*AIM OF THE EXERCISE*
Output the entries below exactly, from the first line to the line holding "Choose the angle line drawing tool", both included.

Data entries:
Segment Open
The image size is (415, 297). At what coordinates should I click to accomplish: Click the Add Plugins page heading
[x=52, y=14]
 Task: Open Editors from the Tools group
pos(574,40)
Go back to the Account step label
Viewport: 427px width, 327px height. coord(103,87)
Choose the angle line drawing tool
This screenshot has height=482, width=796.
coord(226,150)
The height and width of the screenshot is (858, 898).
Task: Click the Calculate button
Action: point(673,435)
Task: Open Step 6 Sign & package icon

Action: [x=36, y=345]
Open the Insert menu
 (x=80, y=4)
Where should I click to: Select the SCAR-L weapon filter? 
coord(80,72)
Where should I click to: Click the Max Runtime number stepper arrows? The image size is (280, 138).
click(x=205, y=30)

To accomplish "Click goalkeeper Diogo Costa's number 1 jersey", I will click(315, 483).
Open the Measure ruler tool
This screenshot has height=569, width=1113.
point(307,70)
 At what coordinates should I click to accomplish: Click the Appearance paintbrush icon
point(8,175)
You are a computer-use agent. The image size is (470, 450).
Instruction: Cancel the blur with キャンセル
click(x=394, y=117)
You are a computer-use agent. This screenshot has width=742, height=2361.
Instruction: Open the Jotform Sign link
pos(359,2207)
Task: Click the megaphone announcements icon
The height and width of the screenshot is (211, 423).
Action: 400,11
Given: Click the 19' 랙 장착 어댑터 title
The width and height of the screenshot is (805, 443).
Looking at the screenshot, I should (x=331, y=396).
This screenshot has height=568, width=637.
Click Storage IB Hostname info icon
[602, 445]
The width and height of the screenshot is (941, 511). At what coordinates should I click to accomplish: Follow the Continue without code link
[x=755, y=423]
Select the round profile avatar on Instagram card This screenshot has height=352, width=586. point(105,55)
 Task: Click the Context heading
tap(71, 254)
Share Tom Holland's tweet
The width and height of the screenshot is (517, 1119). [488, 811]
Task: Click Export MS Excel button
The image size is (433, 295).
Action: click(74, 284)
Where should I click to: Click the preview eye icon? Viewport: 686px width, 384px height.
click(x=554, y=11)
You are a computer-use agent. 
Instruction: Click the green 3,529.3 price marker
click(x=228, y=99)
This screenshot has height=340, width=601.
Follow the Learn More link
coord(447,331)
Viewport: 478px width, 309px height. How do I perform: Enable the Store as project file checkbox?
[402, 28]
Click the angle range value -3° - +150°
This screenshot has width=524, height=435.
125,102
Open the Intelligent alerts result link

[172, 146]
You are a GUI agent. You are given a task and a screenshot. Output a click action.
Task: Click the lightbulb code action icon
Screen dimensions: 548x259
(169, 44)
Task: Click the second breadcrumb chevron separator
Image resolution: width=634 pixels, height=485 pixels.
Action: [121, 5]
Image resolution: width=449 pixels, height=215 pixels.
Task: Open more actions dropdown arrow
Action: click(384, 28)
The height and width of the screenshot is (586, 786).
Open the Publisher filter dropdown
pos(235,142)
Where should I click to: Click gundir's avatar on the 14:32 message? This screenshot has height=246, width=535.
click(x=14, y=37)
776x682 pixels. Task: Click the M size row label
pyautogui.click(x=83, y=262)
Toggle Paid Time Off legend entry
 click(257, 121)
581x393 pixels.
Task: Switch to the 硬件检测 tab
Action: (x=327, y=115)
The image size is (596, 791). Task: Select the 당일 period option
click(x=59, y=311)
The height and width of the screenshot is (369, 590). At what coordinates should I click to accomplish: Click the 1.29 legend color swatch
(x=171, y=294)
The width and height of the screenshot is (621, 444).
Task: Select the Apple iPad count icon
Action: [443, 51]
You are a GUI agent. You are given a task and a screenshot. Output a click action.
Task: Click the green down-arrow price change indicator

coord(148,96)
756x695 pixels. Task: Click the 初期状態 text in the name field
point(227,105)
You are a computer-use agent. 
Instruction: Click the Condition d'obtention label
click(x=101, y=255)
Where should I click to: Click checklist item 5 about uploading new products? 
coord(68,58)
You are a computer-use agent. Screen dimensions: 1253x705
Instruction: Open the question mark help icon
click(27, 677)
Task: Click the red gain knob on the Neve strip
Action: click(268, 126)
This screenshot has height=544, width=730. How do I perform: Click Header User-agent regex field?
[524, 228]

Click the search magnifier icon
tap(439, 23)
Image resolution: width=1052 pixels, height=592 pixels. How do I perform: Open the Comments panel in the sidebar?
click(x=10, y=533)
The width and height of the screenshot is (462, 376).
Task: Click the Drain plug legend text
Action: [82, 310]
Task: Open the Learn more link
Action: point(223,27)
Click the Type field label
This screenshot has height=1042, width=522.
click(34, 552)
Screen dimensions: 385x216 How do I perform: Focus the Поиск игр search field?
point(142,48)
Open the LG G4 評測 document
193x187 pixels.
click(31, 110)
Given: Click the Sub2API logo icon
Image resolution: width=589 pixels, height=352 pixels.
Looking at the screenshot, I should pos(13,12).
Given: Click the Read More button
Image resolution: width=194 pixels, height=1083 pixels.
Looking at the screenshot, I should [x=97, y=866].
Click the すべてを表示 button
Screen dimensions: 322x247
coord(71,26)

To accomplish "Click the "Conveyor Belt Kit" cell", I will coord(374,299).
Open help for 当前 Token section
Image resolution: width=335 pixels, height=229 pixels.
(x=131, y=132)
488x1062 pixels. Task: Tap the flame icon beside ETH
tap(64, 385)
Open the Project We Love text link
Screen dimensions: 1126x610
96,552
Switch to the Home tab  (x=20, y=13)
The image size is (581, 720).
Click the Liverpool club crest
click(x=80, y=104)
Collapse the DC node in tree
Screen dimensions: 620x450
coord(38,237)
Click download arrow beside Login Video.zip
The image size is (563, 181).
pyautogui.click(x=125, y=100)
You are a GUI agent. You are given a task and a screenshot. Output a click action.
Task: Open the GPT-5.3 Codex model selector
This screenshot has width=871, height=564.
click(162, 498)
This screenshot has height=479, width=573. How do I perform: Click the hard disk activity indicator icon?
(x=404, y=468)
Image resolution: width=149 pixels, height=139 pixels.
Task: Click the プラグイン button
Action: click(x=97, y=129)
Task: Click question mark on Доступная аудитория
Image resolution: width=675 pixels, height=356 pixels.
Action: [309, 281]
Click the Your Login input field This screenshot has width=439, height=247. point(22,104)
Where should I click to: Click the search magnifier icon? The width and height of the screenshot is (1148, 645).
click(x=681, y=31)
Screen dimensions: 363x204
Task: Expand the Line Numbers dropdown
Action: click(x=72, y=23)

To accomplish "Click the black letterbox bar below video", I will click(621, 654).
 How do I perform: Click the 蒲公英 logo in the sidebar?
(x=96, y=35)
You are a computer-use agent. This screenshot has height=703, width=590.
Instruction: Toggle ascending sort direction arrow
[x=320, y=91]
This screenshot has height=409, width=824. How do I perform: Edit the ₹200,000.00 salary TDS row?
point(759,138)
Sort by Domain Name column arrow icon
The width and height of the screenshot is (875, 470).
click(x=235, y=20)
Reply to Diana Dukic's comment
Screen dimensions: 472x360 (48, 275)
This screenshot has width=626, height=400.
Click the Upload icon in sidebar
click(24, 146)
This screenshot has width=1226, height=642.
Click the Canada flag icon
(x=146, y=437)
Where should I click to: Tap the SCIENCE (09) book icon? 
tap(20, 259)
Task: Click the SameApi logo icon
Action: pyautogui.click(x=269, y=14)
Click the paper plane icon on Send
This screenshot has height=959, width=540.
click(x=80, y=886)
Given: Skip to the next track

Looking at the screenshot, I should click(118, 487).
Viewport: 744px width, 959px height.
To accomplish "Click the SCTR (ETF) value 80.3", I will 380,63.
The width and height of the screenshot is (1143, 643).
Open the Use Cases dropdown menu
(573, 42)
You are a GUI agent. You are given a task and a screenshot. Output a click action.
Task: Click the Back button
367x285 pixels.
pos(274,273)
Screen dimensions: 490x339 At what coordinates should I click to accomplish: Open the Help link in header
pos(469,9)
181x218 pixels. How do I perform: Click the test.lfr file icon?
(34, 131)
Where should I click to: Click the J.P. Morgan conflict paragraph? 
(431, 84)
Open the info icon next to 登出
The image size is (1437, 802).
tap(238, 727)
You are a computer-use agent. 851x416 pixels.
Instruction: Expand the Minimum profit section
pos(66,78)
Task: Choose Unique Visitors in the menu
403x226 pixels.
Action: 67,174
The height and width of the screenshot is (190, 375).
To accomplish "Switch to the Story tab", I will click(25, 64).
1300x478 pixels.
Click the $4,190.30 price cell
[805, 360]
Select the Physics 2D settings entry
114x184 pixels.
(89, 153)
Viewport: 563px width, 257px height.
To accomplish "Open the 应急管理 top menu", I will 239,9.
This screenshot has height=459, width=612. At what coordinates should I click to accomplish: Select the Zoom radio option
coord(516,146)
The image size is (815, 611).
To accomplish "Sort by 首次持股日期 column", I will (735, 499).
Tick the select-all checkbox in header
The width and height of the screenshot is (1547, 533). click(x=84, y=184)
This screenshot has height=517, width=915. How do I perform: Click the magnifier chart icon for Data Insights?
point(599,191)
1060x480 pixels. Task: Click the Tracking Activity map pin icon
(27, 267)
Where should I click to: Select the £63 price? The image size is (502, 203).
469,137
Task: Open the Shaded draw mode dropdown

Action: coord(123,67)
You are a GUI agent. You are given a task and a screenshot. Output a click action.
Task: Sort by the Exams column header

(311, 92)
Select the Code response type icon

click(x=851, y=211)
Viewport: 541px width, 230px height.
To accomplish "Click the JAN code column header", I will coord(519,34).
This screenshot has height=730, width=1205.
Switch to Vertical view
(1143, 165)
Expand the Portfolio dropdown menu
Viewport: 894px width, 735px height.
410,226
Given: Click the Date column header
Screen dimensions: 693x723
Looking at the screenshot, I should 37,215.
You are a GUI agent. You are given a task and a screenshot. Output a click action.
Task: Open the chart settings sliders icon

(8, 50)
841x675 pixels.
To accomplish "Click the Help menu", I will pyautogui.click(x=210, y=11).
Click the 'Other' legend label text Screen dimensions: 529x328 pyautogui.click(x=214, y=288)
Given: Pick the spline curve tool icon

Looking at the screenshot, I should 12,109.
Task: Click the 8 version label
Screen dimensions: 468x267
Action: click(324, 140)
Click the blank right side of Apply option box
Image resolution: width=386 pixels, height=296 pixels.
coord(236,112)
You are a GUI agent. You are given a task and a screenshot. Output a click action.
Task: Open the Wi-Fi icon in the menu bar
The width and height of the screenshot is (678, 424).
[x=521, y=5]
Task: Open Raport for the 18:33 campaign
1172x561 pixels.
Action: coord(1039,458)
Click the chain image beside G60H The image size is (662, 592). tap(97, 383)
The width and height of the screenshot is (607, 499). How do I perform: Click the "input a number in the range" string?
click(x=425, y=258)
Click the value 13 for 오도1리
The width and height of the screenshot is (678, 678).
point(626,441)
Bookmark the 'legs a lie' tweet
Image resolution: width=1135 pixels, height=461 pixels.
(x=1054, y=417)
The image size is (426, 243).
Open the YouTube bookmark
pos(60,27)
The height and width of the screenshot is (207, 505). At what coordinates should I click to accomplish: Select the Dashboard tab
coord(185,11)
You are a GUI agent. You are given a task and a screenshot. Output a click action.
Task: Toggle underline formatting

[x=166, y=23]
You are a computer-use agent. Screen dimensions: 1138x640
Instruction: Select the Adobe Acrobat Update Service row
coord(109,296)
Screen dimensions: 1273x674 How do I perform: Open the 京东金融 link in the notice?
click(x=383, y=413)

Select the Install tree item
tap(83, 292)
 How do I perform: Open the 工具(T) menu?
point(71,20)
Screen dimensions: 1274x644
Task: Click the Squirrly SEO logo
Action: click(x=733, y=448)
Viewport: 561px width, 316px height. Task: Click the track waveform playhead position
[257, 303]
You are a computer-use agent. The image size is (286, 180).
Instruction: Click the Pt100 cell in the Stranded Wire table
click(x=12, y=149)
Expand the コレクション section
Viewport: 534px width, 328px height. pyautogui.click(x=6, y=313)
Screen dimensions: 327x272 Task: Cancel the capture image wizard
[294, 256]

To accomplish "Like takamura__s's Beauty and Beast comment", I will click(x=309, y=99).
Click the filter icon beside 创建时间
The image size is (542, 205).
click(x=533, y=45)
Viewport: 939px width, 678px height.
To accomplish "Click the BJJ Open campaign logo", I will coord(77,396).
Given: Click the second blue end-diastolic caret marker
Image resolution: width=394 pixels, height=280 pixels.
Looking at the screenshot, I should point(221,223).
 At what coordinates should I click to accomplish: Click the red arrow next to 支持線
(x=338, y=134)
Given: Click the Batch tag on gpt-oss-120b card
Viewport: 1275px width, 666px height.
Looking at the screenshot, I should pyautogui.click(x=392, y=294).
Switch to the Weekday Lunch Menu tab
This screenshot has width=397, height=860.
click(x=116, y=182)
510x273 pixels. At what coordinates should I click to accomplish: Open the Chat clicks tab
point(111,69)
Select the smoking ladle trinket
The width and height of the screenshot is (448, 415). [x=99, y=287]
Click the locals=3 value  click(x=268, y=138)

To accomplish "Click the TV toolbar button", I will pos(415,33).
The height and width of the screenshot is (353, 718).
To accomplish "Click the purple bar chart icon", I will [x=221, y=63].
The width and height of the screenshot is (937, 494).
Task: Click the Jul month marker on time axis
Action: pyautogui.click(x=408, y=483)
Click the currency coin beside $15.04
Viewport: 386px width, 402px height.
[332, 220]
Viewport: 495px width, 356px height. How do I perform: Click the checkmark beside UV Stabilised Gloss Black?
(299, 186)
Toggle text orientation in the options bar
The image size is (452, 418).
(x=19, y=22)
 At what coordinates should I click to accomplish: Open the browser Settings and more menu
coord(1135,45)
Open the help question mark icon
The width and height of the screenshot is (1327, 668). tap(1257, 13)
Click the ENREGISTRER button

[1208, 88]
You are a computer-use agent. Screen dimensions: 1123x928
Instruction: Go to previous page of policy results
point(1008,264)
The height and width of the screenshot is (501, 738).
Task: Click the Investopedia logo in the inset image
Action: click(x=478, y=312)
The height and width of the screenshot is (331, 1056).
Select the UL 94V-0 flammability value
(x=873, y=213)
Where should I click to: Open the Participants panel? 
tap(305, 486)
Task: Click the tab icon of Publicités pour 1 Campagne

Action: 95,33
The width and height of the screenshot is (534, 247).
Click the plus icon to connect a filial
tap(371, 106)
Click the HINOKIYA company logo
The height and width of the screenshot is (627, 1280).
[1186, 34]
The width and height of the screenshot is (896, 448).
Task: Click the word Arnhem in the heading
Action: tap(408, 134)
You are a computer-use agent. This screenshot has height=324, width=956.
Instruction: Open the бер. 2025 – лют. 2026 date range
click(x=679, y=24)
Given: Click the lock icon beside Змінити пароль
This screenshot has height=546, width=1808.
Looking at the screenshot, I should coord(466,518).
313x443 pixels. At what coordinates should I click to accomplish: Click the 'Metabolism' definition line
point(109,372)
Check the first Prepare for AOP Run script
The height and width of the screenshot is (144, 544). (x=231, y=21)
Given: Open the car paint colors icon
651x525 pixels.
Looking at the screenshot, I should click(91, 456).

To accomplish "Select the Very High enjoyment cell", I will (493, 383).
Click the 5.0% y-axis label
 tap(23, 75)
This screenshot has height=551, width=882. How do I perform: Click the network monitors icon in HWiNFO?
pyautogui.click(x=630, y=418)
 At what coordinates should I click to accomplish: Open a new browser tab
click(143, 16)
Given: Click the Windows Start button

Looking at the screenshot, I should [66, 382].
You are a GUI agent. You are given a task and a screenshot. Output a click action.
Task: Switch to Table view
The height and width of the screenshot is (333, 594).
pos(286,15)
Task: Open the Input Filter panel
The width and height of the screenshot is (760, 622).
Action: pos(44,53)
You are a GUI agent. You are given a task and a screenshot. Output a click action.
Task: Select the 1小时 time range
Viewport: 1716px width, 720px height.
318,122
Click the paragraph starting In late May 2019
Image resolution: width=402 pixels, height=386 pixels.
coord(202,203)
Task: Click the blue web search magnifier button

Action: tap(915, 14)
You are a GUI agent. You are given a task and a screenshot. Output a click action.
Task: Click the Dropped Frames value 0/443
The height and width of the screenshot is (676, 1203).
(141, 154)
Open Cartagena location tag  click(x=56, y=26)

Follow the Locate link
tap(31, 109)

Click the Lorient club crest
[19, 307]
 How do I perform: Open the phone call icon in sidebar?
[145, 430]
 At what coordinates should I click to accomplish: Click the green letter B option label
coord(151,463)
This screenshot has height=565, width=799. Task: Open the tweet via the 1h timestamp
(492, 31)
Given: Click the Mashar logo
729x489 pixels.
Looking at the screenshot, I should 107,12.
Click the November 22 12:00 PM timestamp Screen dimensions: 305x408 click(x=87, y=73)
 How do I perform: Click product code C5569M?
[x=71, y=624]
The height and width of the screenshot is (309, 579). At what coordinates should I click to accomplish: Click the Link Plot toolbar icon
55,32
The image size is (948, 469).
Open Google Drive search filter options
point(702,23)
Segment Closed
*ANSWER BOX*
The image size is (415, 297). At what coordinates should I click to accomplish: Click the Add Plugins page heading
[x=52, y=14]
 Task: Open Editors from the Tools group
pos(574,40)
Go back to the Account step label
Viewport: 427px width, 327px height. coord(103,87)
Choose the angle line drawing tool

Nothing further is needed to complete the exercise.